Frasers raises full-year guidance, Ocado lifts earnings forecast
London open
The FTSE 100 is expected to open 17 points higher on Thursday, having closed up 0.08% on Wednesday, at 6,564.29.
Stocks to watch
Mike Ashley’s Frasers Group raised full year profit guidance as it reported higher profits at the half-year driven by strong sales online and at stores as they reopened after the Covid-19 lockdown. The company on Thursday said underlying core earnings would be 20% - 30% higher. Interim pre-tax profits rose 17.6% to £106.1m on a 7.4% fall in revenue to £1.9bn. Frasers made underlying earnings before interest, tax, depreciation and amortisation (EBITDA) of £226.3m for the six months to October 25, compared with £181.2m a year earlier.
Online supermarket Ocado lifted its full-year earnings forecast on Thursday as it reported a jump in fourth-quarter revenue amid continued strong demand. In an update for the 13 weeks to 29 November, the company said retail revenue grew 34.9% to £579.6m. This reflects "strong demand for online grocery and the continuation of a smoothed trading week compared to the peaks and troughs that reflected normal shopping habits pre-Covid," it said.
Automotive retailer Inchcape said full-year profits would be “materially ahead” of expectations and was considering reinstating its dividend after a better-than-expected performance in November. The company on Thursday said it expected pre-tax profit, excluding exceptionals, would be materially ahead of market consensus of £108m as the impact of the second UK Covid-19 lockdown was not as bad as first feared.
Newspaper round-up
The US government and a coalition of 48 states and districts have filed parallel lawsuits against Facebook in a major antitrust offensive that accused the social media behemoth of anticompetitive behavior and could ultimately force its breakup. At the heart of both antitrust actions, announced on Wednesday, is Facebook’s dominance of the social media landscape, and whether the company gobbled up potential competitors and blocked market access to others that could have eaten into its staggering market share. - Guardian
Commercial passenger flights have resumed on Boeing’s 737 Max aircraft for the first time in 20 months, after Brazilian airline Gol resumed operations using the plane. The aircraft was grounded globally in March 2019 after two fatal plane crashes in the space of six months, which killed a total of 346 people. The American company’s previously bestselling aeroplane was given approval to return to the skies by US regulators in November. - Guardian
Ministers were forced on Wednesday to relax rules limiting lorry drivers' hours amid growing fears that Christmas could be ruined by missing presents, as Britain's ports reel from Covid disruption and stockpiling ahead of Brexit. Products including Apple’s new AirPods Max headphones will not arrive in time for the holiday season for many customers placing new orders online, with delays of up to 14 weeks. - Telegraph
Uber drivers and Airbnb landlords face a VAT raid as Rishi Sunak seeks to bolster the UK’s battered public finances amid fears that the rise of the sharing economy means losing billions in tax receipts.
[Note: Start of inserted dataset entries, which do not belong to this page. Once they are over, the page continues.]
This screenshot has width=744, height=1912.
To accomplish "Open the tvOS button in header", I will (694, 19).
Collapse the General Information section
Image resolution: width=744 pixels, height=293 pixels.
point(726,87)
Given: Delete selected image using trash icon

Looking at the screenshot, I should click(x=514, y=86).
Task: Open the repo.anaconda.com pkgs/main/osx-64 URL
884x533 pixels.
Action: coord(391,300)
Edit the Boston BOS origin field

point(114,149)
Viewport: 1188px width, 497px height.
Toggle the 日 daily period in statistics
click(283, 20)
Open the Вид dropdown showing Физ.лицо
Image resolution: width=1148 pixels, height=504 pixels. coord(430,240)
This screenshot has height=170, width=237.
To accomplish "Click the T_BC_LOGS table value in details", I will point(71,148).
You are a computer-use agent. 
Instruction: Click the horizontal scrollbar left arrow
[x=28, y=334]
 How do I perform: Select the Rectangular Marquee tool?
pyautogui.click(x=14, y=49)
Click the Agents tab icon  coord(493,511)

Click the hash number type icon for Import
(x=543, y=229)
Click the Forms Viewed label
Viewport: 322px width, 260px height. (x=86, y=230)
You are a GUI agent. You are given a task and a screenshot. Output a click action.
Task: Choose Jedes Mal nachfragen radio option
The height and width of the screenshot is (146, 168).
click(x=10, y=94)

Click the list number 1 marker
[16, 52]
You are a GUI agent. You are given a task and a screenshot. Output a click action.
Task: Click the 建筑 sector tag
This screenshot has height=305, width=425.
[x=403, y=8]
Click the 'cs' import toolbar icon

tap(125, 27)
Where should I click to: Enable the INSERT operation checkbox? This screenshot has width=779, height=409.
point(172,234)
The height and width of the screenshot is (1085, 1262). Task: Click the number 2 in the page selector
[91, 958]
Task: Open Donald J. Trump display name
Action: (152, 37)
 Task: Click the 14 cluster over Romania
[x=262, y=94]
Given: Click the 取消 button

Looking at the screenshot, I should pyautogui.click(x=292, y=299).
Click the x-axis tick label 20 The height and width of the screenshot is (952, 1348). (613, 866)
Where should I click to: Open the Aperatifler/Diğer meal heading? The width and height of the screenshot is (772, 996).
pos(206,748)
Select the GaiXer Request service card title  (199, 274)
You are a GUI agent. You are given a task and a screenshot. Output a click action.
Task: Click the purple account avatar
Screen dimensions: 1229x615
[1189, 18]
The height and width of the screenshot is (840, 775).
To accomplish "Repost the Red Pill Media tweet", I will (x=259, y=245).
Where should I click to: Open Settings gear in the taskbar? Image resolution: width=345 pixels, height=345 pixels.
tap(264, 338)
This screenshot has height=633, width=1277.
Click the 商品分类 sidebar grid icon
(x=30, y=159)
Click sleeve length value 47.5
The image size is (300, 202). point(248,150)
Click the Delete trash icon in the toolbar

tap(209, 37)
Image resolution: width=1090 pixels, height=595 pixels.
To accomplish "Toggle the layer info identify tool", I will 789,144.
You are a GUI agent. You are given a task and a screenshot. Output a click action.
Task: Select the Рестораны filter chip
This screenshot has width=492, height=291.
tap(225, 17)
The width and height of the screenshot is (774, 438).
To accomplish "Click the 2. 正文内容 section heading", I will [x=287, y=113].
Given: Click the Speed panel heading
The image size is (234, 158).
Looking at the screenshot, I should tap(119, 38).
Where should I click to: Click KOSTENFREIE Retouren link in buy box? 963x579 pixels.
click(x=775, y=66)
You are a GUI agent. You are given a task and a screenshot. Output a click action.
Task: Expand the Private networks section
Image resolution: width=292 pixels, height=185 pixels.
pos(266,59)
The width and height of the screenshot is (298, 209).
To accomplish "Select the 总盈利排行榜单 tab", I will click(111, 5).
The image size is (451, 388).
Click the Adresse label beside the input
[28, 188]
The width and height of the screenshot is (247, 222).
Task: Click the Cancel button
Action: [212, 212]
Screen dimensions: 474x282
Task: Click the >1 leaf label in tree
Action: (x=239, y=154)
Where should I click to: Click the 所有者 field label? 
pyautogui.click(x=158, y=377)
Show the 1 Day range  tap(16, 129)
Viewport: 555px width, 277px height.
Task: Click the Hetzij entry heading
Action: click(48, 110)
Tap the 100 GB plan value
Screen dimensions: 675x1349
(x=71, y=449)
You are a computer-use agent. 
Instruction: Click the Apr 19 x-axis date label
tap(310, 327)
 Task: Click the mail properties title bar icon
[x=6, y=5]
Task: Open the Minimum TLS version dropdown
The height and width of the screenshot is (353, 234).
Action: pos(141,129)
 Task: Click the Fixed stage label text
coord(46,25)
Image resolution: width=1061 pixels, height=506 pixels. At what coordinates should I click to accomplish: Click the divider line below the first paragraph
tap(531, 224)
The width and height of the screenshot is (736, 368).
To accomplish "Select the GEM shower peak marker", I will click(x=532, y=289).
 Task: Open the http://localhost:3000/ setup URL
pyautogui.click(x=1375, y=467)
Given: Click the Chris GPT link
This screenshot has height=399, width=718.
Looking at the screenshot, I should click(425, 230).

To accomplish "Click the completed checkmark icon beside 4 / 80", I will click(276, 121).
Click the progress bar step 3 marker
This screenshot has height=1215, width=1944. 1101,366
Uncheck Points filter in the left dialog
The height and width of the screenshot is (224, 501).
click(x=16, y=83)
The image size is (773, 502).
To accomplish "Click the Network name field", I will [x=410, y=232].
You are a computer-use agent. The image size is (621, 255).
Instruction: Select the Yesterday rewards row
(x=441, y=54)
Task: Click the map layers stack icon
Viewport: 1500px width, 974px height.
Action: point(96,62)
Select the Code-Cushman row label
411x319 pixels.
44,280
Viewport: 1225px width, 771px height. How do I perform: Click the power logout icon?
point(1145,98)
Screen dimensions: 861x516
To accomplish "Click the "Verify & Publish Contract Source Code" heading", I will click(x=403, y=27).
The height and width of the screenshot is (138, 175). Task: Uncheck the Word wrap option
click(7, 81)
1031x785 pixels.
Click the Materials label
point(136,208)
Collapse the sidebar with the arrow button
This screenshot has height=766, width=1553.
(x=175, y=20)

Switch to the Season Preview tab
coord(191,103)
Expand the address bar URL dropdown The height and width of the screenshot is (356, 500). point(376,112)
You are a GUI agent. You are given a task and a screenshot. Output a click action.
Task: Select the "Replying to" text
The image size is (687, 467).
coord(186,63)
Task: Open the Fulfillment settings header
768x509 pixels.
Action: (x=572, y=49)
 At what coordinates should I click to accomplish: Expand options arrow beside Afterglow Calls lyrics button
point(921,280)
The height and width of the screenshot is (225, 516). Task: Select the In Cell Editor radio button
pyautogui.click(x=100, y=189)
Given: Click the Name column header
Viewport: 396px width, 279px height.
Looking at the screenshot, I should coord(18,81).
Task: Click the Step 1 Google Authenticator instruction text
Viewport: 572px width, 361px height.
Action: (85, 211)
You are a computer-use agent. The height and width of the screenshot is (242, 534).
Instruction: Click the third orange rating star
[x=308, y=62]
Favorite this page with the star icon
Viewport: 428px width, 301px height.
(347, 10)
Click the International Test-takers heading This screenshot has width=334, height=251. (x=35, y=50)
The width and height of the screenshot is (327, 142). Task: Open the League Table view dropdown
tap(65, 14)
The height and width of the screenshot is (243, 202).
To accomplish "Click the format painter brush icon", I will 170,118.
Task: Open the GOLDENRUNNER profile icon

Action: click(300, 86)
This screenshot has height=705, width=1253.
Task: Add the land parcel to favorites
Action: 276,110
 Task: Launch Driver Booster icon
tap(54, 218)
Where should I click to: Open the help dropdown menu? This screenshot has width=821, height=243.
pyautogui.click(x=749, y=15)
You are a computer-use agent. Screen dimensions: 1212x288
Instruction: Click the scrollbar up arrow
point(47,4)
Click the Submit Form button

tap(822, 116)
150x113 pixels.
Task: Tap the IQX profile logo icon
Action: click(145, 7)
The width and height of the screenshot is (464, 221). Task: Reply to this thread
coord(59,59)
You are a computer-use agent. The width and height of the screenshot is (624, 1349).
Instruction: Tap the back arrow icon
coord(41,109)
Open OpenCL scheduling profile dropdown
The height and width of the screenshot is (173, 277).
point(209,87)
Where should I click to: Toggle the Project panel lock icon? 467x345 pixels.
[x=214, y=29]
The Treasury is considering toughening up rules for the sharing economy, which includes Uber, Airbnb and Deliveroo. Applying VAT could mean prices of using the services rise, potentially by up to a fifth. - Telegraph
Doordash, the world’s largest meal delivery company, made a spectacular debut on Wall Street last night as investors again showed an insatiable appetite for fast-growing technology firms. Shares in the seven-year-old business closed up 83.5 per cent, or $85.20, at $187.20, valuing it at $71.3 billion after one of the biggest initial public offerings in the United States this year. - The Times
US close
Wall Street closed in negative territory on Wednesday, as stocks climbed down from their record highs in the previous session.
At the close, the Dow Jones Industrial Average was down 0.35% at 30,068.81, the S&P 500 lost 0.79% to 3,672.82, and the Nasdaq Composite was off 1.94% at 12,338.95.
The Dow closed 105.07 points lower, putting the gains recorded a session earlier into reverse.
Optimism around Pfizer and BioNTech's Covid-19 vaccine rollout across the UK drove some gains earlier in the session, while hopes that the Senate would shortly provide a stimulus package to help prop up markets amid an ever-increasing number of new coronavirus cases across the country were also in focus.
Senate majority leader Mitch McConnell said he wanted Congress to pass a Covid-19 relief bill with neither legal immunity for businesses nor state and local government relief, while minority leader Chuck Schumer said McConnell's proposal was not in good faith.